The Brazilian Girls just wanna have fun

October 3, 2008

BY JIM DeROGATIS POP MUSIC CRITIC

One of the few real alternatives and a definite highlight amid the corporate blandness of Lollapalooza 2008, New York City's Brazilian Girls took the stage early on Sunday afternoon last August and woke a sleepy crowd with its joyous mix of jazz, bossa nova, reggae and other exotic rhythms, sensuous melodies and absurdist humor.

Wearing a puffy white dress that made her look like a floating cloud, vocalist Sabina Sciubba shimmied, sashayed, seduced and cooed her way through the set as a multicultural, modern-day electronic version of the girl from Ipanema, building to a climax by prompting the crowd to join her in a life-is-good chant celebrating, um, female genitalia and Cannabis sativa.

"A lot of people really think we're singing about [a woman's private parts] and marijuana, but obviously it's a metaphor," Sciubba says, breaking into a hearty laugh as the words leave her mouth. "That sounds like a joke, but the song is really an irreverent provocation.

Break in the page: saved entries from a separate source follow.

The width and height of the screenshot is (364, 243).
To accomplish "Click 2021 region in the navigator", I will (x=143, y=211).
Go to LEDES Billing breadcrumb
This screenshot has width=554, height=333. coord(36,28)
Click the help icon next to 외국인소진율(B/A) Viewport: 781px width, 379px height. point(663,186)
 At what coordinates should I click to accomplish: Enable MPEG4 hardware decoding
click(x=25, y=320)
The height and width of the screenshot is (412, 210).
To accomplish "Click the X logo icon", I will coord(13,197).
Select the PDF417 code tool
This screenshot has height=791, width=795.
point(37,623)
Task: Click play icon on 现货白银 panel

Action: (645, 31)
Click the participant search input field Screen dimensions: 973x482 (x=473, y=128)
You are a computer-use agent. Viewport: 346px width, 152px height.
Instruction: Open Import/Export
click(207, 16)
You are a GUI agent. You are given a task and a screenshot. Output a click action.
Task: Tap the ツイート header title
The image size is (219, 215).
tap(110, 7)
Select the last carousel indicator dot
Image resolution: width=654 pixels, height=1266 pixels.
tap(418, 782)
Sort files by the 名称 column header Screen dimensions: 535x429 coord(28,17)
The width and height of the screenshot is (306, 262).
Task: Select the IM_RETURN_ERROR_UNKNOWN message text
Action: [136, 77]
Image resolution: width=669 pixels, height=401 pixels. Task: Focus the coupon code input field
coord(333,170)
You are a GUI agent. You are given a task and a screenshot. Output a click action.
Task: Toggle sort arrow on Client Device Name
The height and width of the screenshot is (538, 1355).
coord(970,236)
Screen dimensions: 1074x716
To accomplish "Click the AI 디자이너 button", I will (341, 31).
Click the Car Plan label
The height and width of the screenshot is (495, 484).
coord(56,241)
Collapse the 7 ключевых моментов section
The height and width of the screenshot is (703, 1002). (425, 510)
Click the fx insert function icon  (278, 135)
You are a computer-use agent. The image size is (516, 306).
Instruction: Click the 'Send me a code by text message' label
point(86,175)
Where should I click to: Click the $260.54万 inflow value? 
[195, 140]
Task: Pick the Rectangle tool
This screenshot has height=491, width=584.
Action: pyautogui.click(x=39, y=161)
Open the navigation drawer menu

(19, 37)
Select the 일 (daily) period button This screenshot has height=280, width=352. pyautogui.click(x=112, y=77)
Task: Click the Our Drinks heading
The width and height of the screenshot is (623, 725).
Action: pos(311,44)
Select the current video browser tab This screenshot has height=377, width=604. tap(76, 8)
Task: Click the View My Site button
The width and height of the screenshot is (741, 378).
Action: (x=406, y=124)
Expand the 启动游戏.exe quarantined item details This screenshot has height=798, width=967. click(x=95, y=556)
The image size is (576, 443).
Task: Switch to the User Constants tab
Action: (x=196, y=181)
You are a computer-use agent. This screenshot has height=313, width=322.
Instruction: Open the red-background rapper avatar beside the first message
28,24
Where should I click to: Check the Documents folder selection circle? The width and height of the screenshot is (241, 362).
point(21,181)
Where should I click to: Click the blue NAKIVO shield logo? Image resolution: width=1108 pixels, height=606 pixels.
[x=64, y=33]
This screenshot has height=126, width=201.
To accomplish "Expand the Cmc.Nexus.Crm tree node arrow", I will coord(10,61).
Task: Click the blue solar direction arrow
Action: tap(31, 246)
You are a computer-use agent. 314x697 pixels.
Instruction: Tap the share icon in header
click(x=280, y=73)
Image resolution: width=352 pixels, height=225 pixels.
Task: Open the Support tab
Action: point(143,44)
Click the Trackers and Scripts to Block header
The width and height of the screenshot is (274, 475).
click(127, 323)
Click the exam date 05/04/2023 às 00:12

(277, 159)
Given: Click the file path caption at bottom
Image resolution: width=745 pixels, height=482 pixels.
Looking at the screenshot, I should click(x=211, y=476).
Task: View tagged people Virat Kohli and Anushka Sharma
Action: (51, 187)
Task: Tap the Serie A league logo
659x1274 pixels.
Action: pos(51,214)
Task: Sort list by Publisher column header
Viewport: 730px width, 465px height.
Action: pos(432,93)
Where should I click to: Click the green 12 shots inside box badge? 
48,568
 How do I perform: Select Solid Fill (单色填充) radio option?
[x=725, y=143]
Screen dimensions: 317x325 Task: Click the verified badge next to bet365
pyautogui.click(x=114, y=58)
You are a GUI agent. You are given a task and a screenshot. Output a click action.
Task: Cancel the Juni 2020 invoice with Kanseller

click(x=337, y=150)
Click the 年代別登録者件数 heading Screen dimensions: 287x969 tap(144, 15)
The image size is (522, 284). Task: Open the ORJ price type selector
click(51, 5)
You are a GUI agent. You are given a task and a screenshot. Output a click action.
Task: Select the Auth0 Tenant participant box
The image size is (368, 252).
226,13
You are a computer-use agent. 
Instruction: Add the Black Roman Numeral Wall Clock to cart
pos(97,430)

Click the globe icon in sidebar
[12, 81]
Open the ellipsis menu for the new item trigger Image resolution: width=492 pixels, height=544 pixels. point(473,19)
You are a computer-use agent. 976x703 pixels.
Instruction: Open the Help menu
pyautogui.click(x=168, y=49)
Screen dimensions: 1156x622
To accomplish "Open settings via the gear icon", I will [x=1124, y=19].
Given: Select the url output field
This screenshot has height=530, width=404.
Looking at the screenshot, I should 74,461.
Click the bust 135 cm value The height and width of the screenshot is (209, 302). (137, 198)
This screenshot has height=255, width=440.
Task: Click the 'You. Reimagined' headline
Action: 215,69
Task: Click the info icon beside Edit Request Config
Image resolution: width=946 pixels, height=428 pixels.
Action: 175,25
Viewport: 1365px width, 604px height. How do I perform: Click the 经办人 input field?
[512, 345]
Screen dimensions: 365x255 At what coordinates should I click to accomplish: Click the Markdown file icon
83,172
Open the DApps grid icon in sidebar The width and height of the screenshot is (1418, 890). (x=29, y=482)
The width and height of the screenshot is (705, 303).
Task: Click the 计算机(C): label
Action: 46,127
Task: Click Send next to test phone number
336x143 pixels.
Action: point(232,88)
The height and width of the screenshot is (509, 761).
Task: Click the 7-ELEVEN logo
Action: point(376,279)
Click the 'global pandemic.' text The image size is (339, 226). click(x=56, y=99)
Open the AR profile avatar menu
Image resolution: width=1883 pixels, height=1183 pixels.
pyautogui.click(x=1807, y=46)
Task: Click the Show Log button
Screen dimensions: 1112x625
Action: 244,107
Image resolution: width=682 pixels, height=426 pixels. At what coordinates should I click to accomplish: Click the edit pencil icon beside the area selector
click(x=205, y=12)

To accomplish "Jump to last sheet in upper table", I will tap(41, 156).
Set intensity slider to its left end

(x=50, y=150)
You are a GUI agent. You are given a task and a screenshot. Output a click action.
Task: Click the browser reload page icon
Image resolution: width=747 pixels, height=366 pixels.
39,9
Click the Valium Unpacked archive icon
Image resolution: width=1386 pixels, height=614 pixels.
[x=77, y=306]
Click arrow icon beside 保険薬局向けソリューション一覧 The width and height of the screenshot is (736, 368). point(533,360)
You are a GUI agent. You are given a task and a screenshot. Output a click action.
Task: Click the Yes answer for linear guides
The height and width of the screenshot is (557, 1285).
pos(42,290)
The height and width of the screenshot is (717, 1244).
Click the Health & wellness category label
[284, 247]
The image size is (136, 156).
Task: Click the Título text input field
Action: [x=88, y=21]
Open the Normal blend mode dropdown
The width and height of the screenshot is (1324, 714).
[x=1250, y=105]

"For me, live performance is about making people feel really together, regardless of their age, race, faith or anything. That remains for me a good concert, when people are really all singing together in the end, and there's a community feeling and a collective joy."

Since Sciubba, keyboardist Didi Gutman and drummer Aaron Johnston first came together on the Lower East Side in 2003, they've released three strong albums of such gleefully provocative fare, including "New York City," issued a few days after the band's gig at Lollapalooza. When I note that I love the disc and consider it the group's strongest yet, Sciubba laughs once again.

"With that I agree -- with all the humility of the great geniuses of our time! But, seriously, I do think that the record is more mature. We had always followed the working philosophy that if something is a real effort, it is not good. Not that I completely disagree with that now, but I know that there have been a couple of songs, like 'St. Petersburg,' where there were moments we wanted to give up because we hadn't found a nice middle section, for example. Our friend and producer Hector Castillo insisted: 'Come on, give it one more try,' and it ended up being one of my favorite songs on the record. Sometimes pain is gain."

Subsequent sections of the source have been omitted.